One night Pi finally decides to sleep out of the boat, and with his net makes a bed in one of the trees. While there, he sees all the meerkets suddenly desert their ponds and run to the forest, and all climb up into the trees. Pi enjoys sleeping with the meerkats, so he continues to do so, until the day he finds a tree at the center of the forest that appears to be the only tree to have fruit. When he tries to eat the fruit, he finds that each piece of fruit is actually layers and layers of leaves wrapped tightly around a human tooth; what's more, together the fruit form a full, perfect set of teeth. Pi’s curiosity gets the best of him, and he tries to plant his feet on the island by night. The soil burns him terribly, however. It turns out that the island is carnivorous: it emits acid at night that dissolves anything on its surface. Pi must leave his semi-paradise, and is utterly weary as a result. He turns wholly to God.

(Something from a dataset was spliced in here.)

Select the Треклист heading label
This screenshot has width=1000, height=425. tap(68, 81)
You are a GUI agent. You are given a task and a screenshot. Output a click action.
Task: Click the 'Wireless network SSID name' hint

Some time later, Pi and Richard Parker come upon land in what turns out to be Mexico. Richard Parker goes immediately off into the jungle without any kind of goodbye or acknowledgment to Pi. Soon Pi is found by humans, but he weeps over Richard Parker’s desertion. The people who find him bathe him and feed him, and he is taken off to a hospital. He proclaims that this is the end of his story.

Analysis

This section continues the pattern created in the previous one, of great hopes followed by great disillusionment. When Pi discovers his island, it seems too good to be true—it has plenty of food, fresh water, meerkats for companionship, and protection from the weather. It is even moving, so there exists the potential that Pi could meet a ship, or other, human-inhabited land. Pi regains his strength, and some degree of happiness.

Yet while Pi seems to believe this island is a paradise, Martel's (and Pi the storyteller's) significant use of foreshadowing prevents the reader from ever truly believing it. Richard Parker’s sore paws and refusal to stay on the island at night, the meerkats’ panicked run to the trees, the disappearing fish, all foretell that something sinister is afoot. Pi does not give up his belief that this island is his perfect new home until he physically encounters the truth.

Pi the storyteller transitions abruptly from this realization to his coming upon land in Mexico. What happens in between - Pi's utter loss of all hope, his final turn to God - is told to us in one brief sentence. That is all. How and when Pi comes upon land is left unsaid; this again emphasizes the depth of Pi’s loss of hope after learning the truth about the island. Pi, who normally cannot say enough about God and the rituals he uses to worship him, here says only that he turned fully to him.

This section also marks the betrayal by Richard Parker, a betrayal Pi can never forgive—not the killing of the Frenchman, but the act of leaving Pi without any indication of a goodbye. The resulting feeling of loss and sadness, rather than any excitement or relief at having finally returned to land, is what Pi emphasizes at the end of his story. The reader is thereby reminded that, although Pi has survived, he has lost all his family and everything he cared about, and now must face that loss within the human world.

Pi's declaration that this is the end of his story is also significant. Much in fact happens after his recuperation in Mexico. Positing "the end" when he does is a choice; the author, after all, does not end the story there, but instead includes an additional five chapters. Storytelling thus implies the ability to choose one's own story.